On Mon, Jun 13, 2016 at 12:30 PM, Ufuk Celebi <uc...@apache.org> wrote:

> Would make sense to update the Javadocs for the next release.
>
> On Mon, Jun 13, 2016 at 11:19 AM, Aljoscha Krettek <al...@apache.org>
> wrote:
> > Yes, this is correct. Right now we're basically using <key>.hashCode()
> for
> > keying. (Which can be problematic in some cases.)
> >
> > Beam, for example, clearly specifies that the encoded form of a value
> should
> > be used for all comparisons/hashing. This is more well defined but can
> lead
> > to slow performance in some cases.
> >
> > On Sat, 11 Jun 2016 at 00:04 Elias Levy <fe...@gmail.com>
> wrote:
> >>
> >> I would be useful if the documentation warned what type of equality it
> >> expected of values used as keys in keyBy.  I just got bit in the ass by
> >> converting a field from a string to a byte array.  All of the sudden the
> >> windows were no longer aggregating.  So it seems Flink is not doing a
> deep
> >> compare of arrays when comparing keys.
>

Re: Arrays values in keyBy

Posted by Ufuk Celebi <uc...@apache.org>.
Would make sense to update the Javadocs for the next release.

On Mon, Jun 13, 2016 at 11:19 AM, Aljoscha Krettek <al...@apache.org> wrote:
> Yes, this is correct. Right now we're basically using <key>.hashCode() for
> keying. (Which can be problematic in some cases.)
>
> Beam, for example, clearly specifies that the encoded form of a value should
> be used for all comparisons/hashing. This is more well defined but can lead
> to slow performance in some cases.
>
> On Sat, 11 Jun 2016 at 00:04 Elias Levy <fe...@gmail.com> wrote:
>>
>> I would be useful if the documentation warned what type of equality it
>> expected of values used as keys in keyBy.  I just got bit in the ass by
>> converting a field from a string to a byte array.  All of the sudden the
>> windows were no longer aggregating.  So it seems Flink is not doing a deep
>> compare of arrays when comparing keys.

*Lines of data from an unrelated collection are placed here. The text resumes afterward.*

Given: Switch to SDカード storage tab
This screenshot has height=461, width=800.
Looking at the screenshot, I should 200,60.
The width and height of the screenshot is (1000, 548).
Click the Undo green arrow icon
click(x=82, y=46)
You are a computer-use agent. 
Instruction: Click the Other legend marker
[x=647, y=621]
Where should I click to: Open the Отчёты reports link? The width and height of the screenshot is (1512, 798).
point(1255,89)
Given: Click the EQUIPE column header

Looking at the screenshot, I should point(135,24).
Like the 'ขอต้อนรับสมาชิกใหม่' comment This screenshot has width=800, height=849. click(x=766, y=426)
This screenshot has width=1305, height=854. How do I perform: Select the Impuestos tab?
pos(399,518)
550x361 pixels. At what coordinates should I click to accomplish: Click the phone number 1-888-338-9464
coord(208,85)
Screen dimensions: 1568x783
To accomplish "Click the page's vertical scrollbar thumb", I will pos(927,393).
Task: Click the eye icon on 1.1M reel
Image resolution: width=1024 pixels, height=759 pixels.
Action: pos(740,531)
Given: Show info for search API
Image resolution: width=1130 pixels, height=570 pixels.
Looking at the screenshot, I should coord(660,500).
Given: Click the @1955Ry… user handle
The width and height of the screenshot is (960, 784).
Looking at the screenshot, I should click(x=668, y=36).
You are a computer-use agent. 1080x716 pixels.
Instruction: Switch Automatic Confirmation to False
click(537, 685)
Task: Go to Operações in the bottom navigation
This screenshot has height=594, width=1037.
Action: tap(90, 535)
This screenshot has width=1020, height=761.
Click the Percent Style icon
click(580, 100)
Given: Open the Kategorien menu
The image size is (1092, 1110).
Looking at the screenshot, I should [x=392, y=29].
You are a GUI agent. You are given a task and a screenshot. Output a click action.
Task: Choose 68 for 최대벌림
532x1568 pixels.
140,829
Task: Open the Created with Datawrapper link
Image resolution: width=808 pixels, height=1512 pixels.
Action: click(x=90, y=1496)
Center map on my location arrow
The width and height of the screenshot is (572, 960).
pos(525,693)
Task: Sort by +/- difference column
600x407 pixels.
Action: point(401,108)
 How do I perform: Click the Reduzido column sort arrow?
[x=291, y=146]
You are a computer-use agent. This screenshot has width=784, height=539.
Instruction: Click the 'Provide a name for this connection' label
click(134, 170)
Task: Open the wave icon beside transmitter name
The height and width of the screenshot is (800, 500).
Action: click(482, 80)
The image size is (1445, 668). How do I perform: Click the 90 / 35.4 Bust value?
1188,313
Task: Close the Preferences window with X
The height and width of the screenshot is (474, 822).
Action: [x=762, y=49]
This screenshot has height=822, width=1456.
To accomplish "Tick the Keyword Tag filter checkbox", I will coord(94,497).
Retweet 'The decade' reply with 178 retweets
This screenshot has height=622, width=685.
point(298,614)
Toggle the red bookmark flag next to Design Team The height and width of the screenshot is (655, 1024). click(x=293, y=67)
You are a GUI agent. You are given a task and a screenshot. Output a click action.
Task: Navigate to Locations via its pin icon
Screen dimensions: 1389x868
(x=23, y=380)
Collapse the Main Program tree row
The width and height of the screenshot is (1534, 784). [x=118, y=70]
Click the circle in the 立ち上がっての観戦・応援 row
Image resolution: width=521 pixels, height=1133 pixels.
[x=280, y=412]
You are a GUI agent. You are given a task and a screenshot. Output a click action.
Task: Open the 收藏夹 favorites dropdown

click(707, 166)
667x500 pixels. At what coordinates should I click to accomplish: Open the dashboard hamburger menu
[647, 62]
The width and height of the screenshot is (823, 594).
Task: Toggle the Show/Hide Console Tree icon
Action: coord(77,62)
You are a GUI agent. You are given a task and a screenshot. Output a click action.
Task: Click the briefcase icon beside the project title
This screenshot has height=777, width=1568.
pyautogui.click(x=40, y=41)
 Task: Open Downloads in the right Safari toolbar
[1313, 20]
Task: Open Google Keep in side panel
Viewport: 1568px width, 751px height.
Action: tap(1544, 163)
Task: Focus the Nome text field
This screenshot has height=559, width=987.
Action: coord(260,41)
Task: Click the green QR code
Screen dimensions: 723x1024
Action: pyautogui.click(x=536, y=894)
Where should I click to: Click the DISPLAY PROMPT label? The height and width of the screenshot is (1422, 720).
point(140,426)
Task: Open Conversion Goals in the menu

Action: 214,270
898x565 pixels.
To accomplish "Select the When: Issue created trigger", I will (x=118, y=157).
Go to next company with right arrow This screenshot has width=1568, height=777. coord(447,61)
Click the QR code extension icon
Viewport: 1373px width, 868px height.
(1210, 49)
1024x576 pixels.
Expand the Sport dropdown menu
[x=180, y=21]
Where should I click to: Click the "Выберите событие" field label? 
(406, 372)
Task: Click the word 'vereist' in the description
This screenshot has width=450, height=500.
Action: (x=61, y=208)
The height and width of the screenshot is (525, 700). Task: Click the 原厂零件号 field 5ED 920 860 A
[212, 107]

Re: Arrays values in keyBy

Posted by Aljoscha Krettek <al...@apache.org>.
Yes, this is correct. Right now we're basically using <key>.hashCode() for
keying. (Which can be problematic in some cases.)

Beam, for example, clearly specifies that the encoded form of a value
should be used for all comparisons/hashing. This is more well defined but
can lead to slow performance in some cases.

On Sat, 11 Jun 2016 at 00:04 Elias Levy <fe...@gmail.com> wrote:

> I would be useful if the documentation warned what type of equality it
> expected of values used as keys in keyBy.  I just got bit in the ass by
> converting a field from a string to a byte array.  All of the sudden the
> windows were no longer aggregating.  So it seems Flink is not doing a deep
> compare of arrays when comparing keys.
>